-- Opening Marker --

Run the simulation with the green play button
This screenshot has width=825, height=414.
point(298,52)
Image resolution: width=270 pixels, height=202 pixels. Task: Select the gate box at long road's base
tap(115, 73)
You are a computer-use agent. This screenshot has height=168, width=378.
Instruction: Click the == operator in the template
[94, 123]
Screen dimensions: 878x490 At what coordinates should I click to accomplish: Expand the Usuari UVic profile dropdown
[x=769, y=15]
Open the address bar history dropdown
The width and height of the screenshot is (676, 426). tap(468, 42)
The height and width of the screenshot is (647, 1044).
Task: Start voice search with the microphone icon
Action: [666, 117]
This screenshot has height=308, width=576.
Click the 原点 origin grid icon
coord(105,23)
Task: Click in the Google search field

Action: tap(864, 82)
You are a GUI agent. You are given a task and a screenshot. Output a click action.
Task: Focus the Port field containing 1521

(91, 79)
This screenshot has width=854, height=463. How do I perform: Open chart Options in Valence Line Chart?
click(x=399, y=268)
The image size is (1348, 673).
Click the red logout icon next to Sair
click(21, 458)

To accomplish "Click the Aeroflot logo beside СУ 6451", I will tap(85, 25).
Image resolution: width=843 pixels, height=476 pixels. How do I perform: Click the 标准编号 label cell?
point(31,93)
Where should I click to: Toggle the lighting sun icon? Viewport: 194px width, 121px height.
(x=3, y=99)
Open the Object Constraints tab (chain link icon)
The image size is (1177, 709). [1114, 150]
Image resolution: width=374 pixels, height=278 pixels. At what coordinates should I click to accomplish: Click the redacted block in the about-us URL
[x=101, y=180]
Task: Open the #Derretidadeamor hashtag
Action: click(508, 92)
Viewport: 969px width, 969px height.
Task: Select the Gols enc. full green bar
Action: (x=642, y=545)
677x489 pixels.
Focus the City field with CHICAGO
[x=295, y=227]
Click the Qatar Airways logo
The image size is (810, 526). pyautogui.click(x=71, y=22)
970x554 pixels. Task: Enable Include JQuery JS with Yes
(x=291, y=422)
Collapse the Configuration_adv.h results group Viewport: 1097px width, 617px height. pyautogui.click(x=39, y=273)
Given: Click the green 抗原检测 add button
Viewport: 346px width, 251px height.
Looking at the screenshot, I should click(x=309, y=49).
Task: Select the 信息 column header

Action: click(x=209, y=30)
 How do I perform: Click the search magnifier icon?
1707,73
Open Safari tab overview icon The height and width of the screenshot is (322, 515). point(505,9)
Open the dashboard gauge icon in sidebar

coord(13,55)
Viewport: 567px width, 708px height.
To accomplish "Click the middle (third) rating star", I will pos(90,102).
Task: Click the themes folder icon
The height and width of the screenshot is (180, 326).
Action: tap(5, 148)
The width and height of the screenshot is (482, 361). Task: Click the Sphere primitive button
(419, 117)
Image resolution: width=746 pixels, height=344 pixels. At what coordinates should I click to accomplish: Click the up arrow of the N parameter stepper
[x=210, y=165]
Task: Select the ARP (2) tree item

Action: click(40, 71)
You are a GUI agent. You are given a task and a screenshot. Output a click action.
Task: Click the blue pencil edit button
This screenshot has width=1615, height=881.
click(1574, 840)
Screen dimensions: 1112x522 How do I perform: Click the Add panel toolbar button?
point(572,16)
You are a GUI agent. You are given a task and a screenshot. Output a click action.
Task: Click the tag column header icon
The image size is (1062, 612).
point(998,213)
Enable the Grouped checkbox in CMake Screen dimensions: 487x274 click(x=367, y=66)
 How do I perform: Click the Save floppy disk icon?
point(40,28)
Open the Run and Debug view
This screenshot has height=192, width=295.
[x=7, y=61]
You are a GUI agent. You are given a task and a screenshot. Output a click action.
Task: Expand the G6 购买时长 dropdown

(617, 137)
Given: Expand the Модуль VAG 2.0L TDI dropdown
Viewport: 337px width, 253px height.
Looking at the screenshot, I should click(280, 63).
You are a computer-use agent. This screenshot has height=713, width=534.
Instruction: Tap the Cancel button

-- Closing Marker --

• **WHAT TO PRODUCE**
Each line above that contains the string "will" should be copied.

• **SOLUTION BELOW**
To accomplish "Click the Aeroflot logo beside СУ 6451", I will tap(85, 25).
To accomplish "Click the middle (third) rating star", I will pos(90,102).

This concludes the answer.